Tossicodipendenti Sicilia Antimafia: «Sono 100mila», altri 15mila nello spaccio

Cracolici presenta la relazione annuale: 100mila tossicodipendenti in Sicilia e 15mila nel circuito dello spaccio. A Catania 44 piazze attive.

Antonello Cracolici

Tossicodipendenti Sicilia Antimafia: centomila secondo Cracolici, cifra «sottostimata»

Almeno 100mila persone in Sicilia assumono droga regolarmente. Altre 15mila vivono grazie allo spaccio e alla raffinazione degli stupefacenti. Sono i numeri contenuti nella relazione annuale del presidente della commissione Antimafia regionale, Antonello Cracolici, che parla apertamente «di un dato sottostimato». Un quadro che fotografa un fenomeno non nuovo, ma che resta fuori controllo.

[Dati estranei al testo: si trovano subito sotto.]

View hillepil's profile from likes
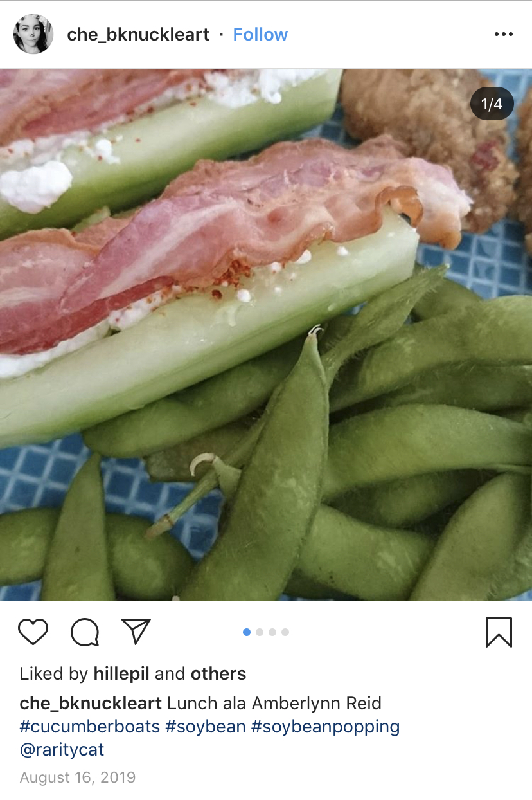Viewport: 532px width, 800px height. point(121,674)
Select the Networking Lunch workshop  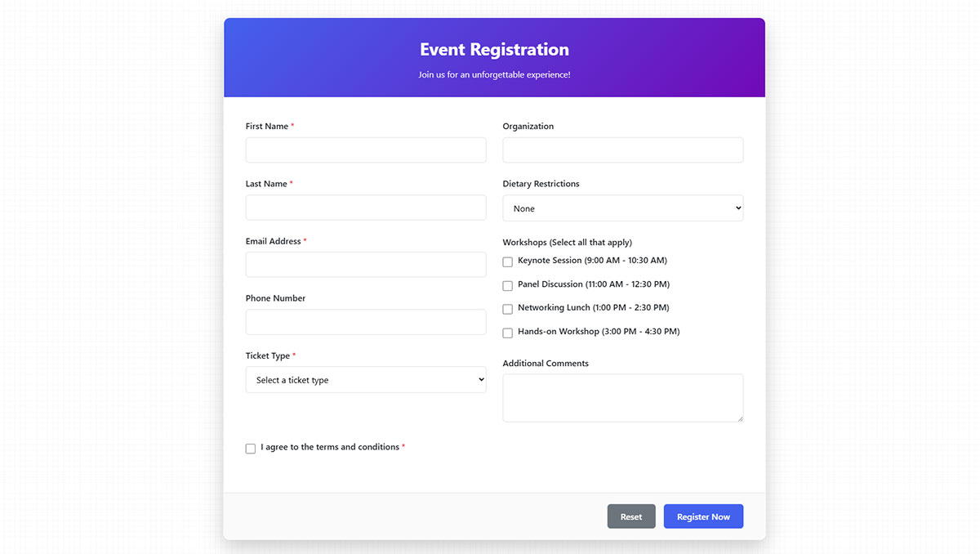(507, 309)
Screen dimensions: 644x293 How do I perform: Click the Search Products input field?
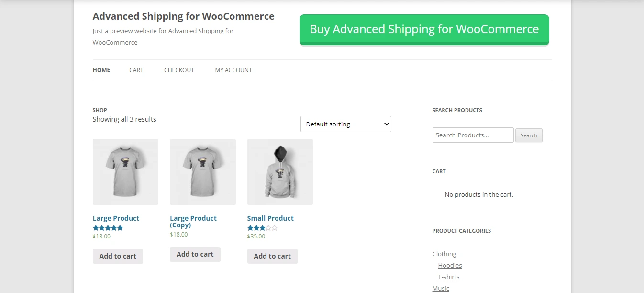click(473, 135)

Catania: 44 piazze di spaccio, tremila persone al giorno

Il caso di Catania è quello che colpisce di più. Cracolici ha messo sul tavolo un quadro preciso: «Solo a Catania ci sono 44 piazze di spaccio, con un esercito di circa 3000 persone che ogni giorno “monta il turno” dello spaccio. Manovalanza per la mafia».

Numeri che trovano riscontro anche nelle strutture sanitarie. «A Palermo le persone che si rivolgono ai Sert sono 3.216, a cui si sommano 770 detenuti tossicodipendenti. Cifre quasi doppie a Catania, con 5.198 persone prese in carico dai Sert e 1.392 detenuti tossicodipendenti per un totale di circa 6.600 soggetti».

Il carcere Pagliarelli: acqua non potabile e gerarchie tra detenuti

La relazione non si ferma alla droga. Cracolici ha acceso i riflettori sulle condizioni del carcere Pagliarelli di Palermo: «Al Pagliarelli non soltanto non c’è acqua calda, ma dai rubinetti esce acqua non potabile. Dunque l’acqua da bere deve essere acquistata dai detenuti ma la maggior parte di loro sono immigrati o tossicodipendenti che non hanno i soldi per acquistarla. Il risultato è che per bere diventano “camerieri” di altri detenuti, creando così delle gerarchie che sono una sorta di nonnismo».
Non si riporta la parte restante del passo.